I kept looking at it and realized it was so simple in construction that I bet I could make something similar at home. Plus, I have to start using up some of my fabric stash. So I put the little owl back for someone else to buy. And then I went home and made this.
It was an hour long project and super easy to complete. Here's a tutorial I put together to show you the technique, however, I don't think specific measurements are really needed and to be honest, I didn't measure anything. What else is new, right?
Make a body pattern: I freehanded half an owl shape on a folded piece of waxed paper and then cut it out.
Make a bottom pattern: I drew a football shape on a folded piece of waxed paper. I sized it to be an inch smaller than my body pattern on either side. Then cut it out.
Make a half circle pattern shape for the wings.
|Don't ask me why I made a pattern for the front and the back since I just used one of them and traced it twice. I'm a pattern novice, ok? I not think so good.|
Trace your pattern onto your fabrics and cut out the pieces. You need:
2 body pieces
1 bottom piece
4 wing pieces
Once you have the main pieces cut out, set aside and make your eyes and beak out of felt. I used whatever circular things I had around the house to trace the circles. The white ones are from a BM paint sample (for the foyer!), the pinks are from a spool of thread, and the blue from a dime! Easy! I cut out a diamond for the beak.

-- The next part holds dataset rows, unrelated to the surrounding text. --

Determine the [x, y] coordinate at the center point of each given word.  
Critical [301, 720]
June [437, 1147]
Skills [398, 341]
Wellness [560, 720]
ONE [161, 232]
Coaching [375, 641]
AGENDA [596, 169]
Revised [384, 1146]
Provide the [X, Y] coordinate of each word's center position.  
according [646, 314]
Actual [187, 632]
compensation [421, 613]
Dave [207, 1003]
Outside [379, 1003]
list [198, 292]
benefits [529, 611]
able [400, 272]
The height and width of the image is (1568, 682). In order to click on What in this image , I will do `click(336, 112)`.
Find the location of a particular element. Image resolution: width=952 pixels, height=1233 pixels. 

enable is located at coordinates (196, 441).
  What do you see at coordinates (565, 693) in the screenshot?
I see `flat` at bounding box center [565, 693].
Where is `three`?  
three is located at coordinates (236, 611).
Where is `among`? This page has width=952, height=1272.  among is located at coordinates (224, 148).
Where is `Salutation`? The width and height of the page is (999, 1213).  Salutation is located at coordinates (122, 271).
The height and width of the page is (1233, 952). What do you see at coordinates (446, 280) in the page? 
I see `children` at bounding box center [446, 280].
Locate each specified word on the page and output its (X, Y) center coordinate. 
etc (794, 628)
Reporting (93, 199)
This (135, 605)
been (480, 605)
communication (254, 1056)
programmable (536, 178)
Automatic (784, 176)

Sew your eyes to the right side of the one of the body pieces. I used a variety of stitches and contrasting threads because I wanted it to appear very homespun. I only sewed down the bottom half of the diamond so the beak would be open a bit.
Place the body pieces right sides together. Right side to the inside, pin the bottom piece onto the body pieces.
I sewed the bottom piece on first.
I stitched my body pieces together next. I started my stitches at the corner of the bottom piece, making sure I closed up the joining points well. Then stitch all around the body, leaving about a 2 inch opening.
Snip some notches in the curves and trim the excess fabric around the seams.
Turn right sides out.
Take your 4 wing pieces and put them right sides together so you have 2 pairs of wings.
Stitch around leaving an opening (about an inch).
Turn them right sides out and stuff with fiberfill. I preferred to keep my a little flat so I didn't fill them too much. Hand sew the openings closed.
Use fiberfill to stuff the top half of your owl. I found it easier to sew my wings on after it was stuffed a bit but that's up to you. You can do it before or after you stuff.
After you've sewn on your wings, you can fill it with rice, beans, or sand. I used rice in the event it opened up at some point. Rice is non toxic, isn't a real choking hazard, and is easy to vacuum up. I used 3 lbs of rice to fill this baby. Can you believe it?
|Like my fancy, high end funnel?|
What would I do differently? I would make the beak orange. I could have because I have orange felt but..sigh..it was upstairs and I was downstairs and well, it felt SO far away at that moment. But hindsight being what it is, I think orange would have been better.
Molly wants one too now even though her door stays open by itself. Frankly, it was so quick and easy I could make her one just for the heck of it!
And another $6.99 Home Goods won't be getting from me! HA HA HA! No really, I love HG.